Editor & Publisher calls today "Super Sunday" in the newspaper endorsement game. And John Kerry is cleaning up. Along with the endorsement of the Washington Post, Kerry won the support of 17 "flip-flopper" newspapers, which supported George W. Bush four years ago but won't make that mistake again. Kerry has now won over 28 newspapers that went for Bush in 2000, while Bush has only won two endorsements from papers that went for Gore four years ago. According to E&P, "Kerry now leads Bush 111-70 in endorsements in E&P's exclusive tally, and by about 14.4 million to 8.6 million in the circulation of backing papers. "
With the endorsement of the Orlando Sentinel, Kerry made a clean sweep of the Florida papers. It was a momentous choice for the Sentinel editorial writers -- not only did the paper recommend George W. Bush for president four years ago, but it hasn't endorsed a Democrat for president in 40 years:
"Four years ago, the Orlando Sentinel endorsed Republican George W. Bush for president based on our trust in him to unite America. We expected him to forge bipartisan solutions to problems while keeping this nation secure and fiscally sound. This president has utterly failed to fulfill our expectations. We turn now to his Democratic challenger, Sen. John Kerry, with the belief that he is more likely to meet the hopes we once held for Mr. Bush."
"Our choice was not dictated by partisanship. Already this election season, the Sentinel has endorsed Republican Mel Martinez for the U.S. Senate and four U.S. House Republicans. In 2002, we backed Republican Gov. Jeb Bush for re-election, repeating our endorsement of four years earlier. Indeed, it has been 40 years since the Sentinel endorsed a Democrat -- Lyndon Johnson -- for president."

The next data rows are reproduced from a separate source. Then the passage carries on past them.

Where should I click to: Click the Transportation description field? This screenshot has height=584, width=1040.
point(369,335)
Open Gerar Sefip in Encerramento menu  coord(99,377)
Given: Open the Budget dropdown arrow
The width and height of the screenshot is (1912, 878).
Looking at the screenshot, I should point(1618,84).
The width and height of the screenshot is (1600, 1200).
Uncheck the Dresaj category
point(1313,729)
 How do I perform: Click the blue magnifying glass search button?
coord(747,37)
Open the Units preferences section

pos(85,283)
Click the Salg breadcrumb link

"But we cannot forget what we wrote in endorsing Mr. Bush in 2000: 'The nation needs a leader who can bring people together, who can stand firm on principle but knows the art of compromise.' Four years later, Mr. Bush presides over a bitterly divided Congress and nation. The unity following the Sept. 11, 2001, terrorist attacks -- the president's finest hour -- is a memory now. Mr. Bush's inflexibility has deepened the divide."
But it wasn't all bad news for Bush -- he won the endorsements of three out of four Ohio newspapers over the weekend, including the coveted recommendation of the Columbus Dispatch. But the Dispatch endorsement wasn't exactly a rousing expression of confidence or enthusiasm for the incumbent. The paper was "less than enthused about the choices" and said America "desperately needs" strong leadership and didn't trust John Kerry to provide it.